» **EXERCISE BRIEF**:
Lines from the one containing "Instruction: Open the user account icon" to the end of the entries below must be reproduced exactly, with both end lines kept and no other line added.

» **DATA UNDER STUDY**:
════

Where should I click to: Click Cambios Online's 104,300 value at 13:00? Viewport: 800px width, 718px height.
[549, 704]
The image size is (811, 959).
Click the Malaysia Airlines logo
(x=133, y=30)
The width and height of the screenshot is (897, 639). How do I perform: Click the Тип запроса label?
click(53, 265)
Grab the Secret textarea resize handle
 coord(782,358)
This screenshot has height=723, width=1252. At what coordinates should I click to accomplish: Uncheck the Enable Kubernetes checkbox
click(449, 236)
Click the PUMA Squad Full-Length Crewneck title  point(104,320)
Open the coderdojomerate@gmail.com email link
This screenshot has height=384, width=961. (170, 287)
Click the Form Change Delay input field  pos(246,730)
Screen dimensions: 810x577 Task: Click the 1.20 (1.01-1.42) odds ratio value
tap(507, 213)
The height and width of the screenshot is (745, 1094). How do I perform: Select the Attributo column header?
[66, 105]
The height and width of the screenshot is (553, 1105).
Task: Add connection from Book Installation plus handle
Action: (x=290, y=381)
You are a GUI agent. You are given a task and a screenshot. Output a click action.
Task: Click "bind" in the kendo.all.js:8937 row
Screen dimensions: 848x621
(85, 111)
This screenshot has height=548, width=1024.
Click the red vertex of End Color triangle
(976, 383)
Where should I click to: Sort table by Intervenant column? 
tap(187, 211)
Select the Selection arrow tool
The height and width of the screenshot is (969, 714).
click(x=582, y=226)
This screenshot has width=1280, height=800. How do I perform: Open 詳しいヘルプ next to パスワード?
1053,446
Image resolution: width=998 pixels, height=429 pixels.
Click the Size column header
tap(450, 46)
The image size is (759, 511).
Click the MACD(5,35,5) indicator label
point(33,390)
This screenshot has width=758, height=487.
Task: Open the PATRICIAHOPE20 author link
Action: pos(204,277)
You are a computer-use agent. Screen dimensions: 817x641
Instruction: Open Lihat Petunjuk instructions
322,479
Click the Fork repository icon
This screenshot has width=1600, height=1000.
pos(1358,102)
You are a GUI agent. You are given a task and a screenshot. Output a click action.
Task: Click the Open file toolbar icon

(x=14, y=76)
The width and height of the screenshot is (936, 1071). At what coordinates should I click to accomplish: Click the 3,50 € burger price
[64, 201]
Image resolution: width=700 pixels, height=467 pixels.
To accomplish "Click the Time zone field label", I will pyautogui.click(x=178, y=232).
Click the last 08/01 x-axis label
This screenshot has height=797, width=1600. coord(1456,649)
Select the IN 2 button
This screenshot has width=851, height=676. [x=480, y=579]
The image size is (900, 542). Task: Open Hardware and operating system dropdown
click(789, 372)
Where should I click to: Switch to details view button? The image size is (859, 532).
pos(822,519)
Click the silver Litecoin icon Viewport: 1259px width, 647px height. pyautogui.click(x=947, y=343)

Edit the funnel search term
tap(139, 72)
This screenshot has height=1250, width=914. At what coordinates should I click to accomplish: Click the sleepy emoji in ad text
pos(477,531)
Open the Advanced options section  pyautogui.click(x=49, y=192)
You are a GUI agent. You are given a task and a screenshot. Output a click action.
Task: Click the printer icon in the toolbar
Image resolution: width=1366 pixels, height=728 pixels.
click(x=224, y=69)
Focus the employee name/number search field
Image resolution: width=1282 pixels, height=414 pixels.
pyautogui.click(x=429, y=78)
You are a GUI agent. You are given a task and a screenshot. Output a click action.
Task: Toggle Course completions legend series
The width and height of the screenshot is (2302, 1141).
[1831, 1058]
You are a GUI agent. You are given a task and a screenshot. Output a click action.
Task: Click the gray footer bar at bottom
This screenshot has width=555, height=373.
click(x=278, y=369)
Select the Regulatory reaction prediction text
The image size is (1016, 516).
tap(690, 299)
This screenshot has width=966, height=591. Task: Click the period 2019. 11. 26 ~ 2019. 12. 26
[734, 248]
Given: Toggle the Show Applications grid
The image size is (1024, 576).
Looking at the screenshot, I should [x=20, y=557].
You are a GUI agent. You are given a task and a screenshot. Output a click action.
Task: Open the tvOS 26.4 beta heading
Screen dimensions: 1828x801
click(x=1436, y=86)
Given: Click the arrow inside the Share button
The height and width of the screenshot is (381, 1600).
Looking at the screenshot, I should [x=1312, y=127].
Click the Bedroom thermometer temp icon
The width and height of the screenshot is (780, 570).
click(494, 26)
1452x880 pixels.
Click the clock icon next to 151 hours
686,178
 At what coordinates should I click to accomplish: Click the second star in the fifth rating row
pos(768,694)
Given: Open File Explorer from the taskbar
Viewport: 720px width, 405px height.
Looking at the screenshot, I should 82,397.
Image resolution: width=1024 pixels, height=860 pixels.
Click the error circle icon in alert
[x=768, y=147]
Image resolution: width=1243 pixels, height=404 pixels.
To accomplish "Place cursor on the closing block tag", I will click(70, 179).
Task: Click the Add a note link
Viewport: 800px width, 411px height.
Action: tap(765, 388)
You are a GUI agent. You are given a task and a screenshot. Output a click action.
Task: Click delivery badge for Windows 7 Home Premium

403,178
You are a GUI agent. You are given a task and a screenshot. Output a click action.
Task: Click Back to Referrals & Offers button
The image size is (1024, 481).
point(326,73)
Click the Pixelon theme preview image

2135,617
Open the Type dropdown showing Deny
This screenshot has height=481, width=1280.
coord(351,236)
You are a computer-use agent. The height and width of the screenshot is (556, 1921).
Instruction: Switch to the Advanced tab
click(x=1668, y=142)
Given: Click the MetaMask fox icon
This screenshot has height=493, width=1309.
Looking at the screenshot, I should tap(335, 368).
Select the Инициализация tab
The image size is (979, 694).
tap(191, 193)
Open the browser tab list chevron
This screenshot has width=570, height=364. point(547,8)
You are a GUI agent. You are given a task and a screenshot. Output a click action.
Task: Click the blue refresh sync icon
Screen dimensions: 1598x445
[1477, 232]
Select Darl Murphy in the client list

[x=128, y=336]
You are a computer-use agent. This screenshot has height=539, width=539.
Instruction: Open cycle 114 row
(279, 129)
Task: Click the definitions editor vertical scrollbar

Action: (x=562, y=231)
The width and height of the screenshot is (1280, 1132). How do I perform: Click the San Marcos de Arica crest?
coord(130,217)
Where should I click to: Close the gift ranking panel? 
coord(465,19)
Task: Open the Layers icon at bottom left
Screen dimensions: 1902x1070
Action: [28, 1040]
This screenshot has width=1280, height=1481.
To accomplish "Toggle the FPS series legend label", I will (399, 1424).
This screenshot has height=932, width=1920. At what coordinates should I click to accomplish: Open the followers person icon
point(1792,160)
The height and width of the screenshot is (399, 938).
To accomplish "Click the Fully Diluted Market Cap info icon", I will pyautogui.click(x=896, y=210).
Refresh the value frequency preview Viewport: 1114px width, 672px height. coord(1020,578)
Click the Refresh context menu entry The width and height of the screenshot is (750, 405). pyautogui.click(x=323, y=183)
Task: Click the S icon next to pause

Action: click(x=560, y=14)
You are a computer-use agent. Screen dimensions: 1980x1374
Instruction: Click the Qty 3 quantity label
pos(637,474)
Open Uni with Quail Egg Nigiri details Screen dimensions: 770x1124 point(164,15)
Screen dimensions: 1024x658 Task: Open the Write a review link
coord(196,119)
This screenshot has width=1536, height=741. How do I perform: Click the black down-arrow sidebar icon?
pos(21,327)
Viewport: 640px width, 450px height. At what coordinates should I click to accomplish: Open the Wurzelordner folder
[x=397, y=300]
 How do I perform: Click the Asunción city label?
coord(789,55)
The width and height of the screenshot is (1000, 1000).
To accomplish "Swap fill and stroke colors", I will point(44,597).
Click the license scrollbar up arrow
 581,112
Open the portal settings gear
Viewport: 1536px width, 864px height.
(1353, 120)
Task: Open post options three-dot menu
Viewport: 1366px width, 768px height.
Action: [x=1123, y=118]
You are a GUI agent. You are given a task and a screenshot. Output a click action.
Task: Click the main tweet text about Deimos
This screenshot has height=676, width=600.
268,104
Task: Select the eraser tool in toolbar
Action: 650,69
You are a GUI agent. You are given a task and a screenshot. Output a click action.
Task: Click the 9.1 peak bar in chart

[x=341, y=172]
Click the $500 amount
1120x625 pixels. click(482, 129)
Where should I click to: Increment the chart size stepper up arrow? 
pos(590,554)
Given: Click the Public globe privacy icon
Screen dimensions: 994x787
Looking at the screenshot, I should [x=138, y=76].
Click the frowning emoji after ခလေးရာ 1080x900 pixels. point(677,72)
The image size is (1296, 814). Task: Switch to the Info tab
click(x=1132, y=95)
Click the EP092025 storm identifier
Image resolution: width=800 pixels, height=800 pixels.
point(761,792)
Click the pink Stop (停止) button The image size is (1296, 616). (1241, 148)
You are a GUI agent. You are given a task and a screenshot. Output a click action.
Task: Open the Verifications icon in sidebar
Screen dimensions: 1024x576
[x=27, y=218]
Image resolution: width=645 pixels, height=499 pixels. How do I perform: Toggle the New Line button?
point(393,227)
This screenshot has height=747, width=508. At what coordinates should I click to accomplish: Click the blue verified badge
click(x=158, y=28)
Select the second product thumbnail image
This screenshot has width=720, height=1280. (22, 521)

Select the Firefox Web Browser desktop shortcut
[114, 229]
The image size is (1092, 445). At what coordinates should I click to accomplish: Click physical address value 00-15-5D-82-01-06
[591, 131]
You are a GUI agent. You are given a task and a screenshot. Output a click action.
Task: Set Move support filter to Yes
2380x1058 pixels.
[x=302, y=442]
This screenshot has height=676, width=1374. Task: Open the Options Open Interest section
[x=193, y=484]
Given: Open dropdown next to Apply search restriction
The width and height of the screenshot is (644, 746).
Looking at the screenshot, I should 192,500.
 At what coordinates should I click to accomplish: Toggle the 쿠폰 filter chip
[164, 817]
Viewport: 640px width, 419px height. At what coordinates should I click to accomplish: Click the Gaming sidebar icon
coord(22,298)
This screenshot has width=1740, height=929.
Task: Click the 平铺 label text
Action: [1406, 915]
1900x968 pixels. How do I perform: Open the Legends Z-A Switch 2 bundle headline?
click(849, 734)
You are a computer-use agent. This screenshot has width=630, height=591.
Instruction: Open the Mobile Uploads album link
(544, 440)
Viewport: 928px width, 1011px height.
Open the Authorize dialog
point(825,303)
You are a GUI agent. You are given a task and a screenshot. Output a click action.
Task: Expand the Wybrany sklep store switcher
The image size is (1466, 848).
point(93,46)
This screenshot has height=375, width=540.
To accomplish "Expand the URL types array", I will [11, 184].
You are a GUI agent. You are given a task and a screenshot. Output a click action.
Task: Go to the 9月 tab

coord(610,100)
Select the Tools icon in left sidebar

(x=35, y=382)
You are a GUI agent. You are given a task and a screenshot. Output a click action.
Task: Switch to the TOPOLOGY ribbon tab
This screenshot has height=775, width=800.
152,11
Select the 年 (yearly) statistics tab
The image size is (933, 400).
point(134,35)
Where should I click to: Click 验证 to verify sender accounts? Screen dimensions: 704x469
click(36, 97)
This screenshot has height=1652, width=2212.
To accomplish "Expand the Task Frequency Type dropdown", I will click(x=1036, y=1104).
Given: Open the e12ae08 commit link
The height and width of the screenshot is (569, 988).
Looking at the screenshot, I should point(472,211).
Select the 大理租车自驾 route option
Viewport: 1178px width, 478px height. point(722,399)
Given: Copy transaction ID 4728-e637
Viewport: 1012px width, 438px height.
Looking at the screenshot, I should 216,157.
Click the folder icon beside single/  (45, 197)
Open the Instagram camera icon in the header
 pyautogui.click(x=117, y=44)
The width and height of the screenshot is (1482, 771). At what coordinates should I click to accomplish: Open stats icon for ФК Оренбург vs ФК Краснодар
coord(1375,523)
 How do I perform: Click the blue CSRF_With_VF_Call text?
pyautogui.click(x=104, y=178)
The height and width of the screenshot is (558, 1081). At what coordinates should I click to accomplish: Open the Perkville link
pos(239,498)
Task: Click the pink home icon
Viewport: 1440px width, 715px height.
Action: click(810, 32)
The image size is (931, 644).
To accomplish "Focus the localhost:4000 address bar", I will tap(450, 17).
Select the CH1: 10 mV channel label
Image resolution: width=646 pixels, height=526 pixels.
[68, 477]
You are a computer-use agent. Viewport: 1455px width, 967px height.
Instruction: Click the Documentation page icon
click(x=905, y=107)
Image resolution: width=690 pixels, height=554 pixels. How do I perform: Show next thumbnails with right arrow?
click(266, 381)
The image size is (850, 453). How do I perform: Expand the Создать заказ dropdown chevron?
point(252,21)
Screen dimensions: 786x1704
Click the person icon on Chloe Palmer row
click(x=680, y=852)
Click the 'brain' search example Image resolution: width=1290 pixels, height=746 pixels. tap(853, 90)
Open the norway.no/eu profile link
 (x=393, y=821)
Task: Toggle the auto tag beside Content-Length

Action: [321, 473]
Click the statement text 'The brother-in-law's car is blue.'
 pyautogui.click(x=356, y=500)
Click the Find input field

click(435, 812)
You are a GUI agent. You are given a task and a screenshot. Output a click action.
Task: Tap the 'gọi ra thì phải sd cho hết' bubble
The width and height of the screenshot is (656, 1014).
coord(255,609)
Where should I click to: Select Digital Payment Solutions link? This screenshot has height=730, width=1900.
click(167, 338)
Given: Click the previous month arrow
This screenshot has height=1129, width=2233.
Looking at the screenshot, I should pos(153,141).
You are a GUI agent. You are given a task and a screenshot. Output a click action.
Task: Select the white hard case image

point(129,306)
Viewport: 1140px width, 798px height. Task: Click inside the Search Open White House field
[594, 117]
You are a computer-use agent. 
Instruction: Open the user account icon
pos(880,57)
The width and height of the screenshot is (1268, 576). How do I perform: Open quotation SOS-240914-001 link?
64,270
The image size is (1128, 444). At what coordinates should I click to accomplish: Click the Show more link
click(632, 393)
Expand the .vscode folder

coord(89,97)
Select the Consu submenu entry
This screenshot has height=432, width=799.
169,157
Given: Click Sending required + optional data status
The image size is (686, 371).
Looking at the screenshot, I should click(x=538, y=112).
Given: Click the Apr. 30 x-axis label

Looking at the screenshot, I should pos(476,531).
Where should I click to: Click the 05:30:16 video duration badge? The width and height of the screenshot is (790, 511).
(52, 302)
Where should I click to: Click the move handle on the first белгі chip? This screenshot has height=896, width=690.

════

» **SOLUTION TO THIS TASK**:
Instruction: Open the user account icon
pos(880,57)
The width and height of the screenshot is (1268, 576). How do I perform: Open quotation SOS-240914-001 link?
64,270
The image size is (1128, 444). At what coordinates should I click to accomplish: Click the Show more link
click(632, 393)
Expand the .vscode folder

coord(89,97)
Select the Consu submenu entry
This screenshot has height=432, width=799.
169,157
Given: Click Sending required + optional data status
The image size is (686, 371).
Looking at the screenshot, I should click(x=538, y=112).
Given: Click the Apr. 30 x-axis label

Looking at the screenshot, I should pos(476,531).
Where should I click to: Click the 05:30:16 video duration badge? The width and height of the screenshot is (790, 511).
(52, 302)
Where should I click to: Click the move handle on the first белгі chip? This screenshot has height=896, width=690.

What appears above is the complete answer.